Time to Destroy the Medical Industry

In 1960 medical costs in the United States were five percent of our Gross Domestic
Product (GDP). It’s been an epic climb from that basement to the twenty percent
expected by 2025. Medical technology costs, pharmaceutical expenses and
everything in between takes a larger part of every budget dollar, and in spite of this
expense trend it appears for the first generation in history that our children will not
live longer than we are living.

The elements that define this increase have not resulted in better bedside care or in
healthier Americans. We have more cancer per capita, more obesity, and type 1 and 2
diabetes across the board and, on the whole, we are not really too healthy these days.
Medical expenses are partly correlated to the increase in fat and the affixed heart and
circulatory ailments that move in lockstep with that, but we also are more addicted to
drugs and take a cocktail of prescription medicines with side effects that are worse
than the ailments we seem to be afraid of.

Medicine has become part of capitalism and, unfortunately for shareholders, investors
and interested parties, it should not be. It is lovely that high tech devices can enhance
medical care and interesting that capitalists argue for profits at the top of their lungs.
It just violates the spirit of medicine and it runs into a reality driven by insurance
marketplace ultimately defining how medicine must work.

Car insurance is an example of a fluid insurance and repair marketplace. An
automobile has a value that is established and its repair prices are known. The math
of this allows insurers to charge a rate that is validated in actuarial mathematics. If a
car is damaged beyond repairable, it is “totaled” which establishes a maximum value
which cannot be exceeded.

Also driving records are part of the overall structure and the rates which are levied on
the marketplace. This large number of operators creates finite math which every
insurance business must have to work in perpetuity. When we crank these facts into
the medical cost marketplace we run into a buzz saw of madness that sits at a
precipice of change.

The New York Times reported this morning “Amazon, Berkshire Hathaway and
JPMorgan Chase announced on Tuesday that they would form an independent health
care company to serve their employees in the United States.” The core premise it
seems is “a long-term effort “free from profit-making incentives and constraints.”
What took them so long? We have observed a trend to optimize in every business
process over the past thirty years. This cost is the runaway train that has escaped the
noose in miraculous fashion. Inventories are near zero, workforces are variable and
third party outsourcing and process optimization has wrung out the costs and honed
every organization to a zero error environment. Medical expenses have trended up
every year in an environment where most costs trend lower and its about time
someone cast the first stone of change here.

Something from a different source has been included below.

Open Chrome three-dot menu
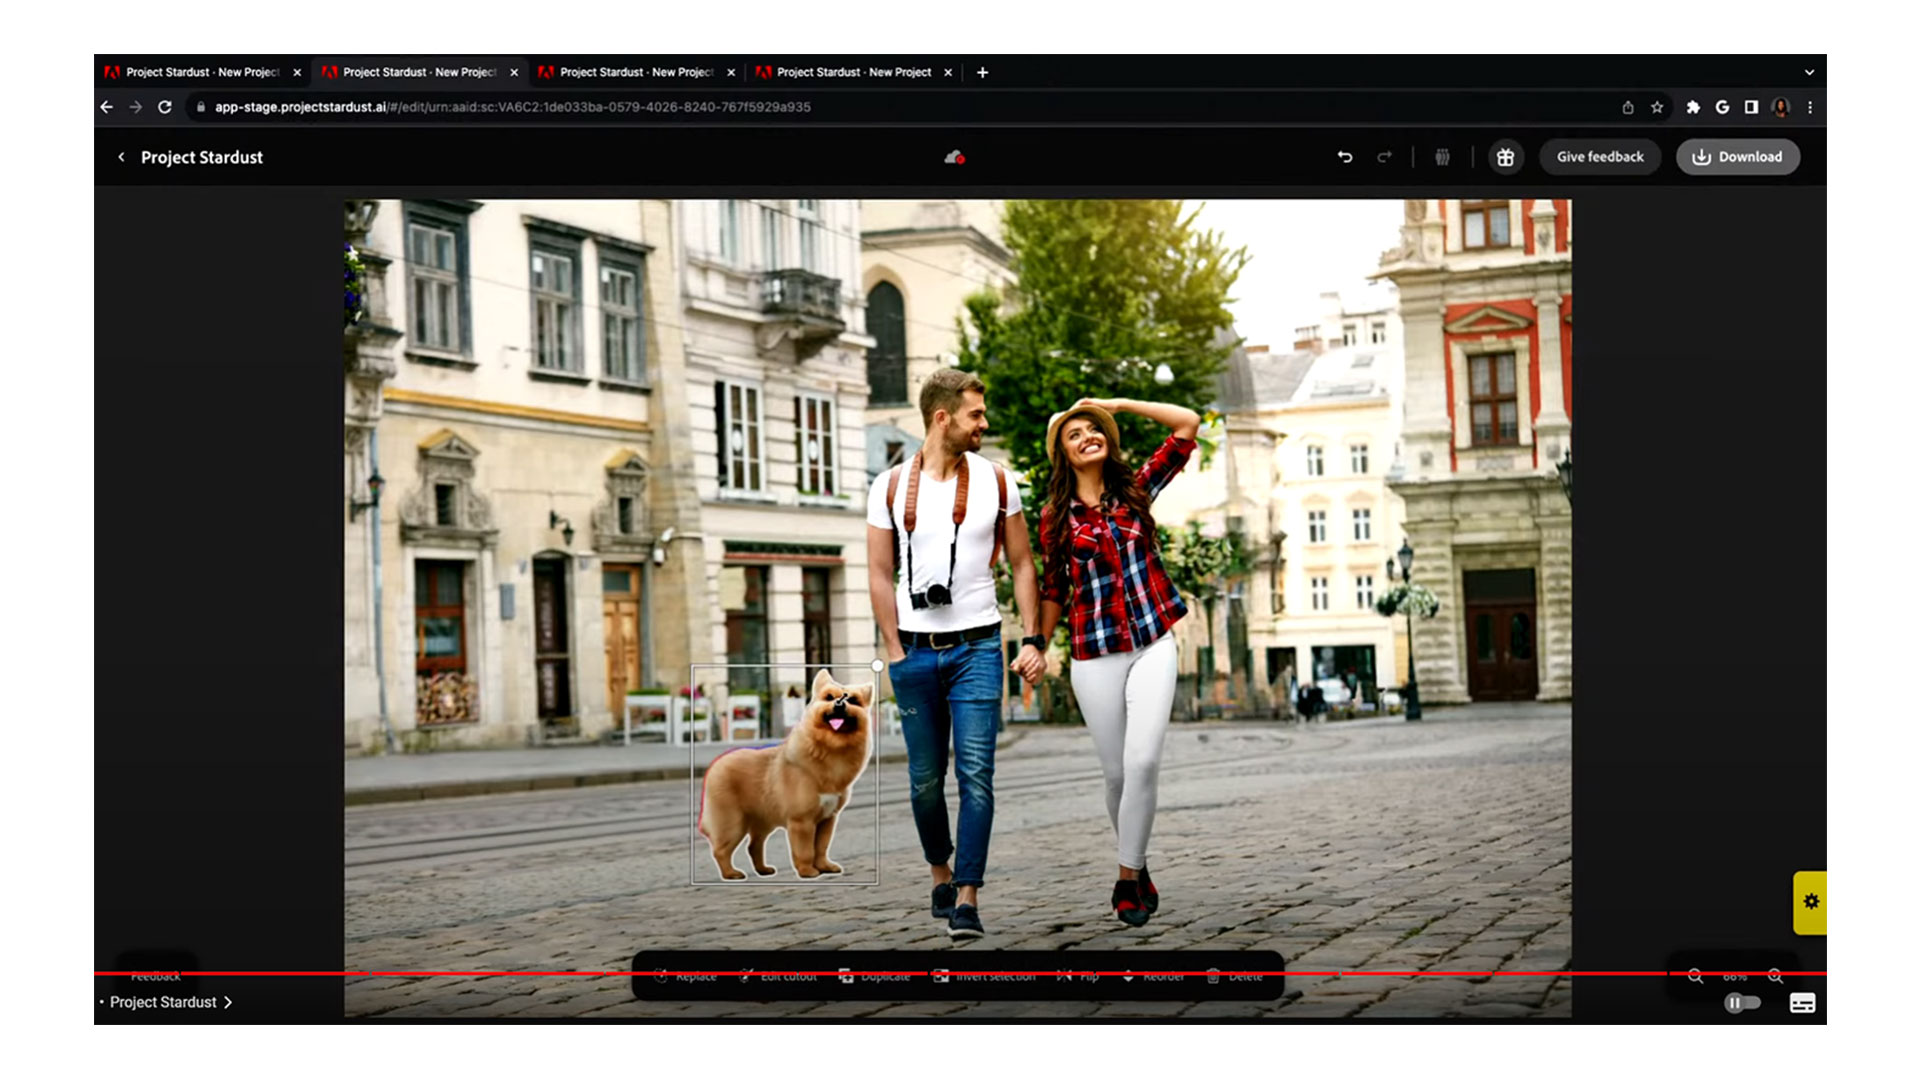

The math of medicine is interesting. Doctors are, for the most part, not paid massive
money and support staff like nurses and other medical experts are also paid
moderate wages. A company spending money to have every employee examined
and creating partnerships to reduce costs and incentivize behavior that reduces costs.
It makes perfect sense for a large company (or in this case group of companies) to
band together to attempt to lower costs with better outcomes.
It is high time to reclassify medical costs as “health expense” and to educate
employees on what is healthy, create bonus pay for employees who do the things
designed to create favorable health outcomes. Healthy employees are happy and
productive employees and that’s not just less expensive but it makes a happy
workforce.

It’s the last frontier of expense reduction to take on medical costs directly. Smart
companies can hire quality medical staff, build a hospital and bring employees to
centralized location for more intense medical treatments, negotiate drug costs to gain
lower price points and enhance the overall cost and trend metrics by incentivizing
employees to be healthier. We need to invest the $100 for gym membership that will
reduce cardiac care by $10,000, the $500 for plant based and organic nutrition that
will save $50,000 by knocking out colon cancer and the time and energy in stress
management that lengthens lives and creates quality outcomes. We spend one third
of our lives working and its nice to see companies looking at this unsustainable
situation and trying to make it better.

Be mindful, be watchful and good luck!